Every single thing you have said about your partner's son belies your denial about your feelings.

Including the bizarre fact that at 12 you think he's going through early puberty (to perhaps reinforce your attempt at inferring he's trying to get a cop of your tits?) At 12 it's not early puberty. Far from it.

Caradonna · 04/07/2023 12:06

At 12 it's not early puberty. Far from it.

My DS played rugby at that age and younger some lads were starting puberty - thickened muscles, growth spurt, always got picked for the team!

MyTruthIsOut · 04/07/2023 12:07

WhenIWasAFieldMyself · 04/07/2023 11:45

"think its a control or humiliation tactic to force me out of the house"

Every single thing you have said about your partner's son belies your denial about your feelings.

Including the bizarre fact that at 12 you think he's going through early puberty (to perhaps reinforce your attempt at inferring he's trying to get a cop of your tits?) At 12 it's not early puberty. Far from it.

OP only said that because another poster had posted and said that his behaviour wouldn’t be anything predatory as at 12 years old the boy probably hadn’t even entered puberty yet.

Whereas I imagine a very large portion of boys who are aged 12 are entering/already in puberty and are certainly getting interested in sex and sexuality.

Not to say that’s what is going on here obviously, but OP was just responding to a previous post because no doubt she’s very aware that 12 year olds boys are usually not innocent beings.

DreamItDoIt · 04/07/2023 12:10

The problem with these threads is that we cannot get an idea of how the stepson is actually acting. Body language, expression etc.

The fact the OP has said it's 'stealth like' and he keeps doing it would point to the fact that he knows what he is doing and is doing it purposely despite being told not to and despite OP and the father modelling correct behaviour around respect for personal space is nit normal behaviour. If he 'forgot' he would quickly apologise and exit the room and would shut the toilet door. Who goes to the loo with the door open - I bet he doesn't do that at school.

A 12 year old neurotypical child does not go to the loo with the door open.

Put a lock on the door and tell DP he needs to step up and do all childcare, laundry etc for his DC until he starts ti show some respect.

ZairWazAnOldLady · 04/07/2023 12:10

Well it doesn’t matter if OP doesn’t want him in the room when she’s in bed she is allowed to say so and her partner should be making sure it happens

ItsNotWhatItsNot · 04/07/2023 12:12

How often is the kid at his fathers house? If it’s not full time, just visit your boyfriend when his kid isn’t there.

ItsNotWhatItsNot · 04/07/2023 12:16

‘I am asked by both partner and step son to be there even when I say I will stay at home for them to be alone and spend time together.’

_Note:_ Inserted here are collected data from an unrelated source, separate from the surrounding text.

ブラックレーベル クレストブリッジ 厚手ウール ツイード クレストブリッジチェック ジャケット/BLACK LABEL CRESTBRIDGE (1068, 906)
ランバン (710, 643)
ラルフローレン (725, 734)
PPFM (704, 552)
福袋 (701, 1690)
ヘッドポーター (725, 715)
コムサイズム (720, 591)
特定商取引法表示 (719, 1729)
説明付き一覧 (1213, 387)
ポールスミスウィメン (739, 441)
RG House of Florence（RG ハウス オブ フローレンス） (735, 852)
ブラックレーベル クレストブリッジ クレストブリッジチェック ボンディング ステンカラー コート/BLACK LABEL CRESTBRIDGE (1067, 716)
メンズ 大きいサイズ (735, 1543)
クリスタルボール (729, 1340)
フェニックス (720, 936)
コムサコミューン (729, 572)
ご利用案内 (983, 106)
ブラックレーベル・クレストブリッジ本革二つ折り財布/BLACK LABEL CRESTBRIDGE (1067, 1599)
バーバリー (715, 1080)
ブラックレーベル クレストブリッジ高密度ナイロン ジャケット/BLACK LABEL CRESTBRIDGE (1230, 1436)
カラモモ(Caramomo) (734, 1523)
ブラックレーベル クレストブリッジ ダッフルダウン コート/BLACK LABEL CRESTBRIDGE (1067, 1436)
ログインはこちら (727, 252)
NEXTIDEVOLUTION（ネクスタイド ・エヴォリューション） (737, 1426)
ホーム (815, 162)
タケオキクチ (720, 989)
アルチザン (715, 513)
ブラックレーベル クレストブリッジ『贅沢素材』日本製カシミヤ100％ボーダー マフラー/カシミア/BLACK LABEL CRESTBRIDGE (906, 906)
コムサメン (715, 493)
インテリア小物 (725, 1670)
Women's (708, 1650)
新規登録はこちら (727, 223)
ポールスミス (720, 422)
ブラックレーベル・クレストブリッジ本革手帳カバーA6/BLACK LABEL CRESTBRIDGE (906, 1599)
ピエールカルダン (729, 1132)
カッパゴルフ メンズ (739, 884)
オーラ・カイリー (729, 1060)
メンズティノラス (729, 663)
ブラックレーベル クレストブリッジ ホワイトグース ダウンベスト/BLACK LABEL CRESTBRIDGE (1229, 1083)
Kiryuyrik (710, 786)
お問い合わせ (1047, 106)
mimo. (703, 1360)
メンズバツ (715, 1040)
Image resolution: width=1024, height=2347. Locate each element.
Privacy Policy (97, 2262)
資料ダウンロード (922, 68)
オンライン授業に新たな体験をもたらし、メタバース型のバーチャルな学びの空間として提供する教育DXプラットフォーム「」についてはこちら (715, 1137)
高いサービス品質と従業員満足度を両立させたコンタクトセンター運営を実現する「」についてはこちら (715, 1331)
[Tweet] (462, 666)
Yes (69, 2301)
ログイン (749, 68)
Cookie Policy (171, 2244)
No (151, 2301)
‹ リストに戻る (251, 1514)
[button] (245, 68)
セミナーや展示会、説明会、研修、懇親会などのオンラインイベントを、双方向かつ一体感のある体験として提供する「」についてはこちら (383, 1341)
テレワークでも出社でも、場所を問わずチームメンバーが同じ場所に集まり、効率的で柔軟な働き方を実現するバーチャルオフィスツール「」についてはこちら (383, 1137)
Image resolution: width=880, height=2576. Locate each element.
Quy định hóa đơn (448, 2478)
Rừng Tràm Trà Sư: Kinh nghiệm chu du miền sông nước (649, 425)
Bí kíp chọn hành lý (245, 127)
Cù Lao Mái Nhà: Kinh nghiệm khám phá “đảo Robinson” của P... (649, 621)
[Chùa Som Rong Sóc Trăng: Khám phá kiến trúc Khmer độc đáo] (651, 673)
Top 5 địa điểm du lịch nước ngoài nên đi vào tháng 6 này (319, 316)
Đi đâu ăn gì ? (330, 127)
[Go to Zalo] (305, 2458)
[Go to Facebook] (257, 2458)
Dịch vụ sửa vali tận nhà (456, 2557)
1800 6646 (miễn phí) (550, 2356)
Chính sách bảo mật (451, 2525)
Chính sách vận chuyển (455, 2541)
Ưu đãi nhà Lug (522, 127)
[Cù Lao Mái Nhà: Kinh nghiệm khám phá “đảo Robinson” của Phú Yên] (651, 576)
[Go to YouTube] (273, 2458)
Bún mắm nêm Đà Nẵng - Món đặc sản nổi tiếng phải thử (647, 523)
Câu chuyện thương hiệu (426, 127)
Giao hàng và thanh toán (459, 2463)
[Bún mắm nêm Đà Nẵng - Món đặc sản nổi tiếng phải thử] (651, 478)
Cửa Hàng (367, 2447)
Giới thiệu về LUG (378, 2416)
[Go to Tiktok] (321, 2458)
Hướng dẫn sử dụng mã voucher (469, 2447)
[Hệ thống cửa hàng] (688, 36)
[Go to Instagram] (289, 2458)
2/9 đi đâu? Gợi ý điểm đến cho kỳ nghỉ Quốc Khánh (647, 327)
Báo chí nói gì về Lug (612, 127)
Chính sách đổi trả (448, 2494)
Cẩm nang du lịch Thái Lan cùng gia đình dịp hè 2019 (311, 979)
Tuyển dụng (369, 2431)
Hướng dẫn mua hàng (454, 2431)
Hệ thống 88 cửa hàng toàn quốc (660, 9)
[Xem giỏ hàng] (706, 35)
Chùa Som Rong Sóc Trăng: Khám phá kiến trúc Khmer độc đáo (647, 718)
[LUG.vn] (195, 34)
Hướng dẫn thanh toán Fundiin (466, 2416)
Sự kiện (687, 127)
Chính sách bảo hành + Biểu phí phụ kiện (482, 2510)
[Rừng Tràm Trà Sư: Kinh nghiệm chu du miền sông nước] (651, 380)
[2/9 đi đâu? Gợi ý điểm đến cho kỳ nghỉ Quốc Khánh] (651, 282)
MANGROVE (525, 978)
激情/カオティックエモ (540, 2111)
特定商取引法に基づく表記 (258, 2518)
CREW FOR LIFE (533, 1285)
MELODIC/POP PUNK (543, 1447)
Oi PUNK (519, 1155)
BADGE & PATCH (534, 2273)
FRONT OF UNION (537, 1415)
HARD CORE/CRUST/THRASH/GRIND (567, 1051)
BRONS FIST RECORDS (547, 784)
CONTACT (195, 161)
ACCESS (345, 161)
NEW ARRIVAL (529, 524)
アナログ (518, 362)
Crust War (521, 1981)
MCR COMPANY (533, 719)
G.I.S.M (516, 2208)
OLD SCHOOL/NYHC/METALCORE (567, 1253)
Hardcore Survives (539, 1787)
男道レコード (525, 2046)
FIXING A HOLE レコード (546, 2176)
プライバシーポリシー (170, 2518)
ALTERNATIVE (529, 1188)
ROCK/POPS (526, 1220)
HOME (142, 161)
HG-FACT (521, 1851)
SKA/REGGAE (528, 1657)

just say ‘no thanks, you two can spend proper time together’. Not married, don’t live together, no need to get bogged down in the mans parenting. This is a good thing!

CurlewKate · 04/07/2023 12:40

@ZairWazAnOldLady "Well it doesn’t matter if OP doesn’t want him in the room when she’s in bed she is allowed to say so and her partner should be making sure it happens"

Not saying you're wrong- but why does what she wants take precedence?

ZairWazAnOldLady · 04/07/2023 13:07

CurlewKate · 04/07/2023 12:40

@ZairWazAnOldLady "Well it doesn’t matter if OP doesn’t want him in the room when she’s in bed she is allowed to say so and her partner should be making sure it happens"

Not saying you're wrong- but why does what she wants take precedence?

Because it’s her bedroom and her body.

GoodChat · 04/07/2023 13:08

Because it’s her bedroom

It's not

CurlewKate · 04/07/2023 13:09

@ZairWazAnOldLady "Because it’s her bedroom and her body."

It's their bedroom and she can put pyjamas on.

CatsSnore · 04/07/2023 13:11

She doesn't have to put pyjamas on because a 12 yr old won't knock. She isn't in his room, or a shared room like the living room! Ffs!

CatsSnore · 04/07/2023 13:12

The entitlement of some people!

CurlewKate · 04/07/2023 13:17

@CatsSnore "She doesn't have to put pyjamas on because a 12 yr old won't knock. She isn't in his room, or a shared room like the living room! Ffs!"

She doesn't have to, I agree. Nobody has to do anything.